Pick two natural numbers $q,n \in \mathbb{N}$ such that $1<q<n$ and for $0 \leq j\leq q-1$ define $a(j) = \lfloor \frac{n-j}{q}\rfloor$.
The claim is that the elements of the set
$\{rq+j \mid 0\leq r\leq a(j)-1,\ 0\leq j \leq q-1\}$
are all distinct and no greater than $n-q$.
The second part is clear since for each $0 \leq j \leq q-1$ it holds that $(a(j)-1)q \leq \left(\frac{n-j}{q}-1\right)q = n-q$, however I can't see how this and the definition would imply that the elements of the sets are distinct. Maybe it's trivial, but I really can't see the answer.
Being picky, a set only has distinct elements by definition.

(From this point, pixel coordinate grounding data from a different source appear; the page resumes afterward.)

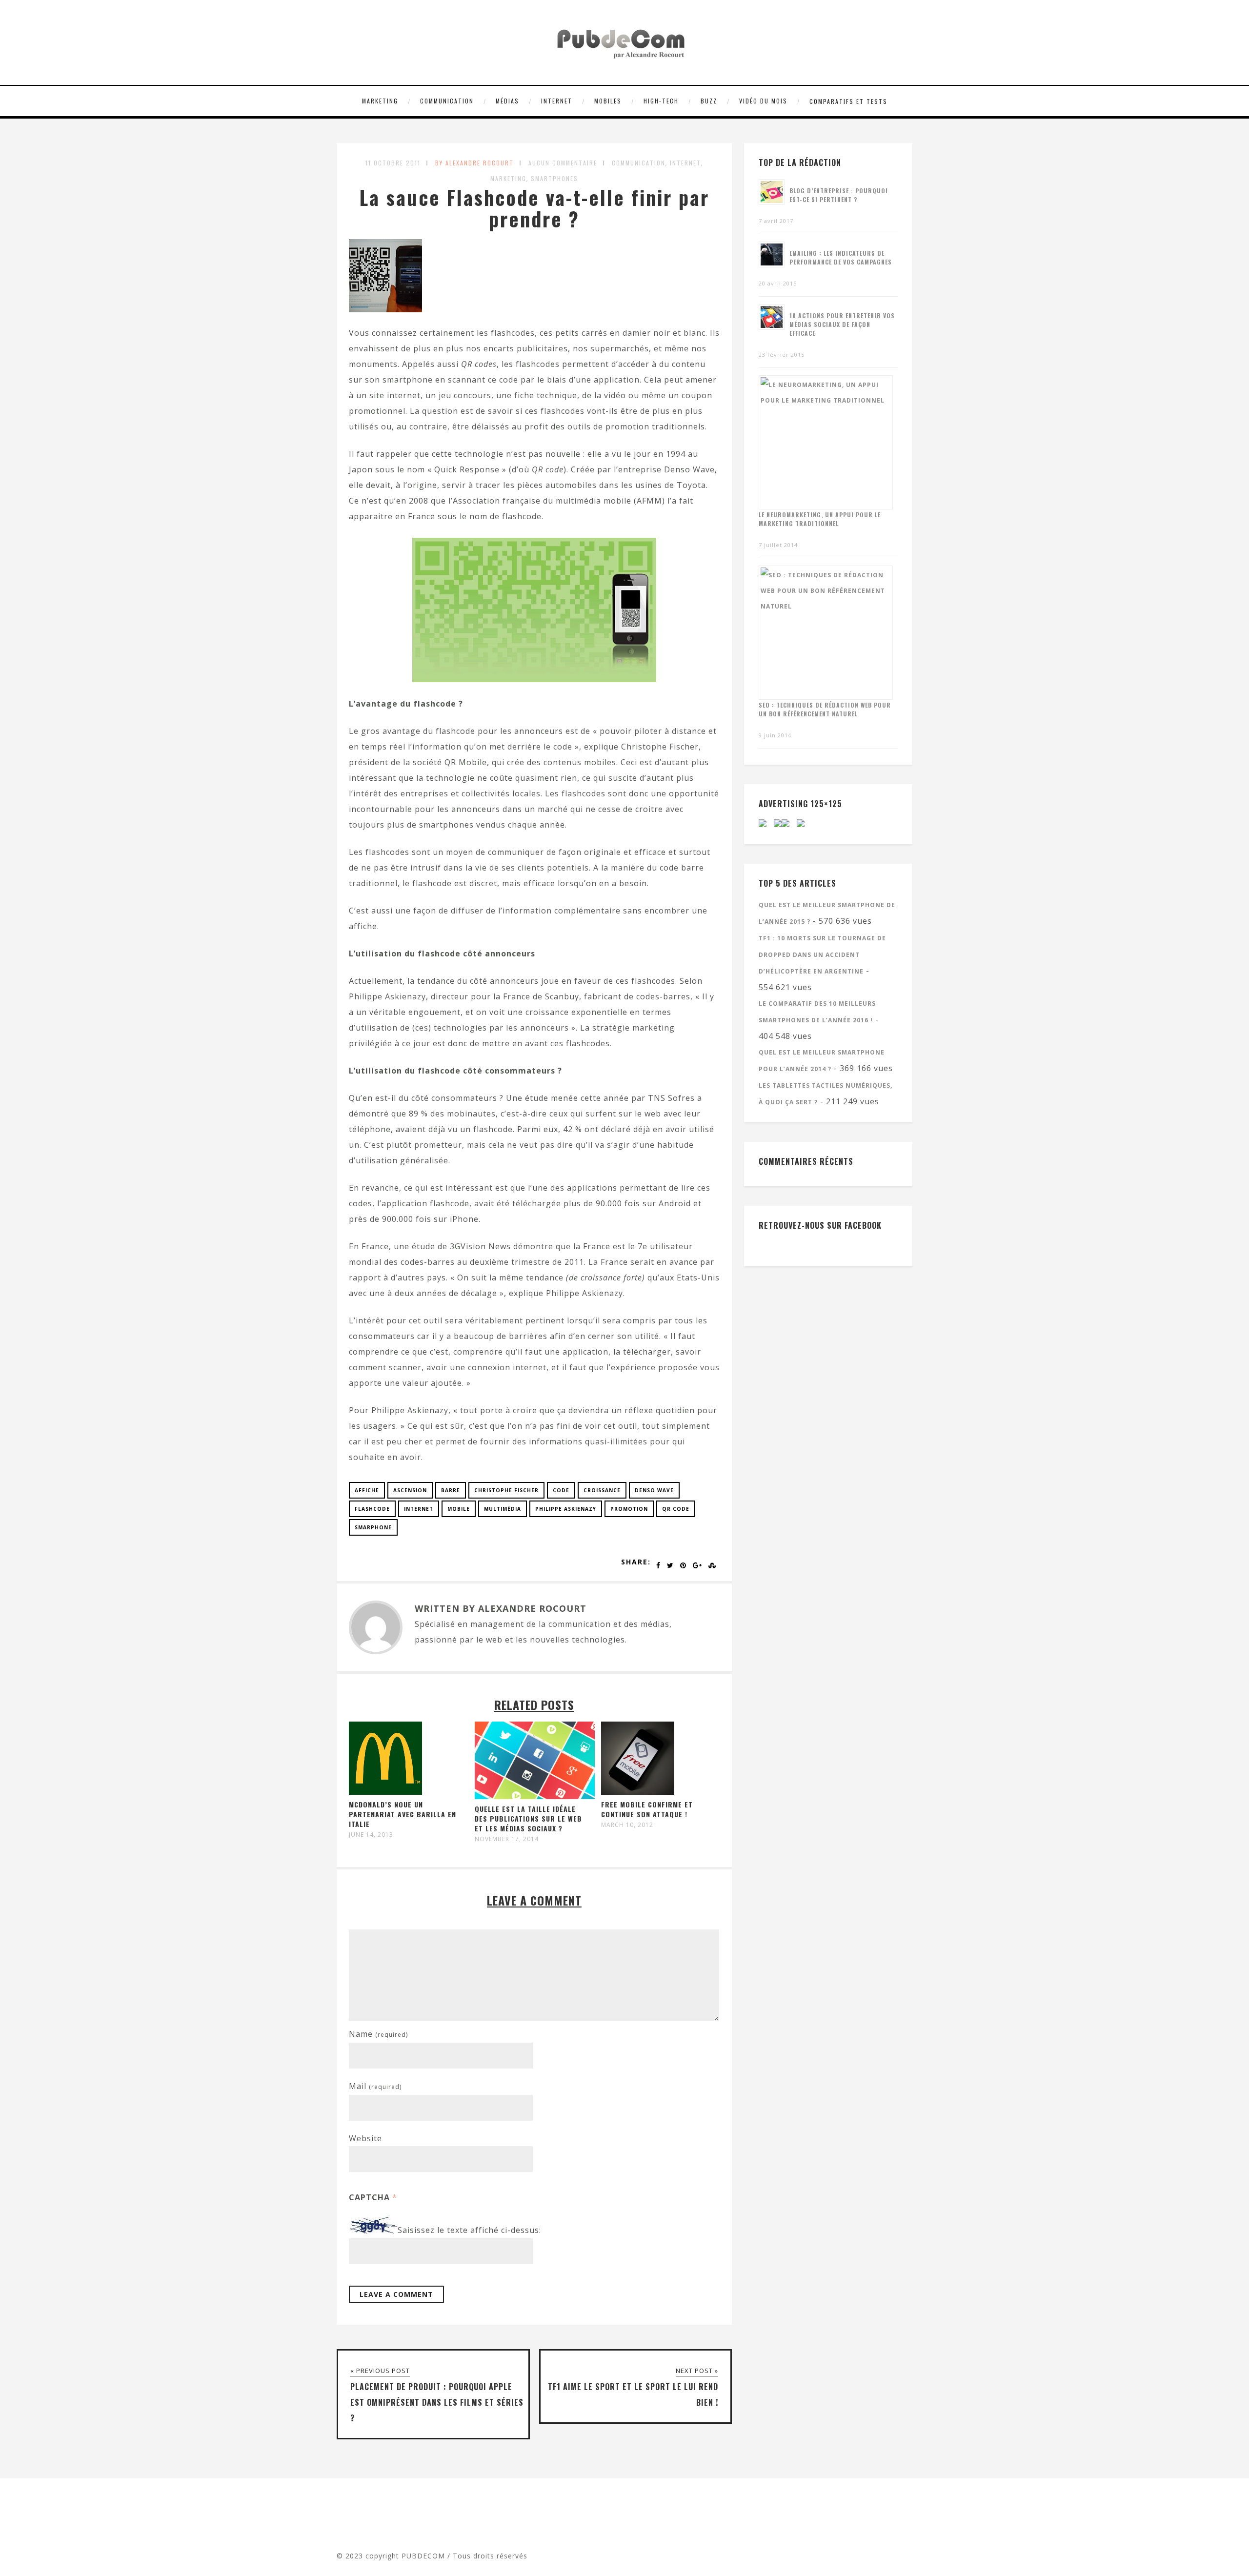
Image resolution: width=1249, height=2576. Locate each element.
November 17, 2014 (507, 1839)
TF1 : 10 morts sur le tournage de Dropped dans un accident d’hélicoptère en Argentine (822, 954)
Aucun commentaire (562, 163)
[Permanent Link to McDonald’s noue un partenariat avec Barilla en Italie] (385, 1791)
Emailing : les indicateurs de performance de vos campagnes (840, 257)
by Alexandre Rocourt (474, 163)
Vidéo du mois (763, 101)
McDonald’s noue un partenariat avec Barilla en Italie (402, 1814)
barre (450, 1490)
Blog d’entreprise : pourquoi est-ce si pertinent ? (838, 194)
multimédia (502, 1508)
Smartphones (554, 178)
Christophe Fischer (506, 1490)
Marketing (380, 101)
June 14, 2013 (371, 1834)
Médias (507, 101)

However, I think the following addresses your concern. The set $\{rq+j \mid 0\leq r\leq a(j)-1,\ 0\leq j \leq q-1\}$ is the disjoint union of sets of form $A_r:=\{rq+j\mid 0\leq j\leq q-1\}$, where $0\leq r\leq a(j)-1$. It is clear that $A_r$ does not have repeated elements. We now observe that the minimum element in $A_r$ is $rq$ and the maximum element $rq+q-1$ which is less than $(r+1)q$. Hence, if $p>r$, then $\min (A_p)>\max(A_r)$, from which it follows all sets are disjoint.